» **TASK ITEM**: Please give back the listing below word for word and drop any images.
-=-=-=-=-
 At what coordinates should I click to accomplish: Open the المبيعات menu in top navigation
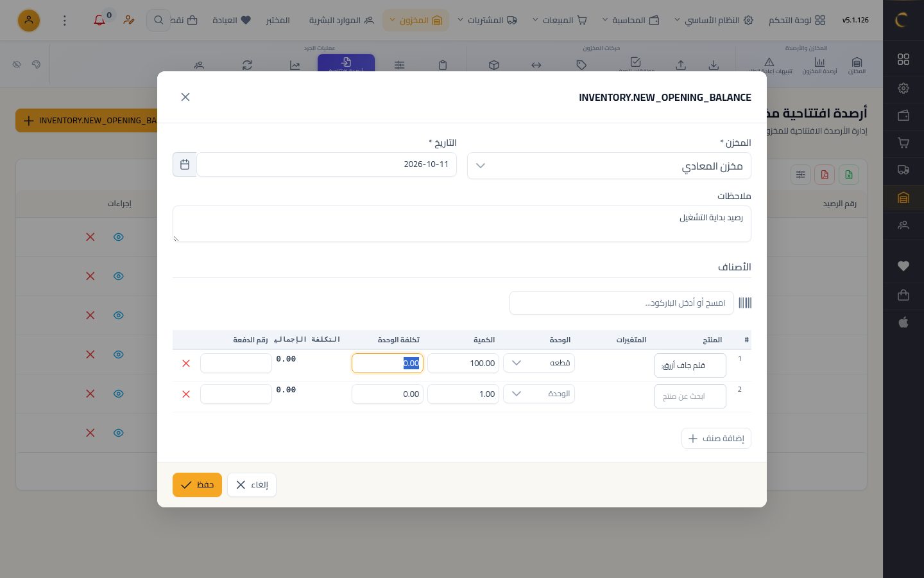pyautogui.click(x=560, y=21)
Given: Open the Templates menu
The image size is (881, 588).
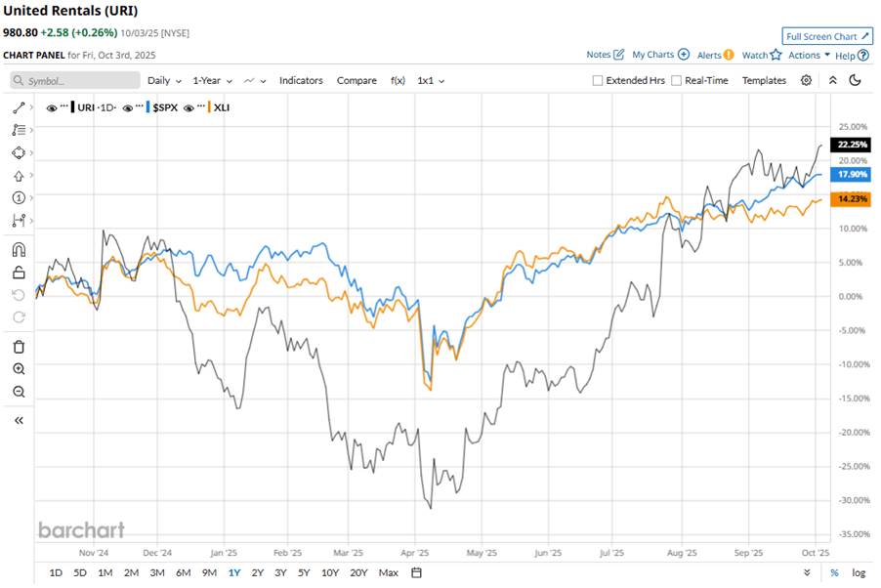Looking at the screenshot, I should [764, 80].
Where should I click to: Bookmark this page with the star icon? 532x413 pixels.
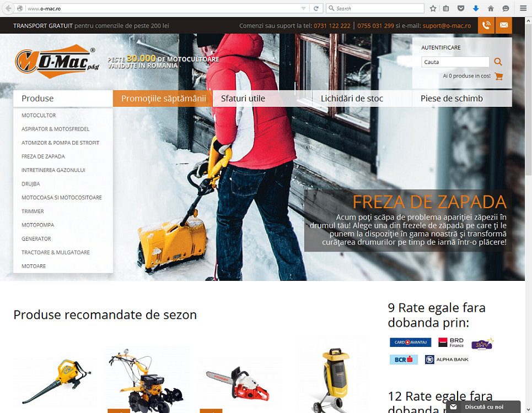(433, 8)
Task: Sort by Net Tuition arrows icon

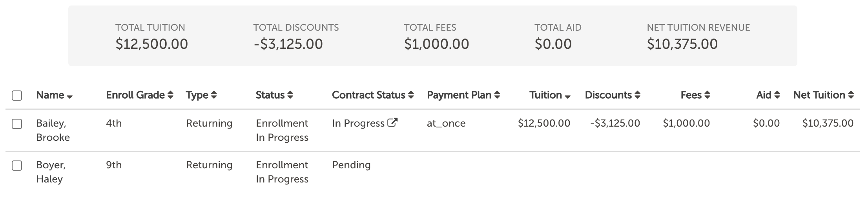Action: (x=851, y=95)
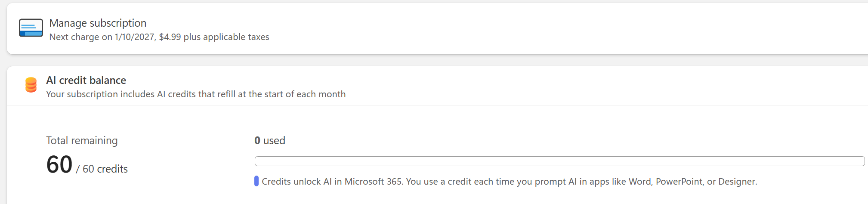Click the bold "0" in used count

pyautogui.click(x=257, y=141)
-=-=-=-=-
» **TASK ANSWER**:
 At what coordinates should I click to accomplish: Open the المبيعات menu in top navigation
pyautogui.click(x=560, y=21)
Given: Open the Templates menu
The image size is (881, 588).
Looking at the screenshot, I should [764, 80].
Where should I click to: Bookmark this page with the star icon? 532x413 pixels.
(433, 8)
Task: Sort by Net Tuition arrows icon

Action: (x=851, y=95)
Click the bold "0" in used count

pyautogui.click(x=257, y=141)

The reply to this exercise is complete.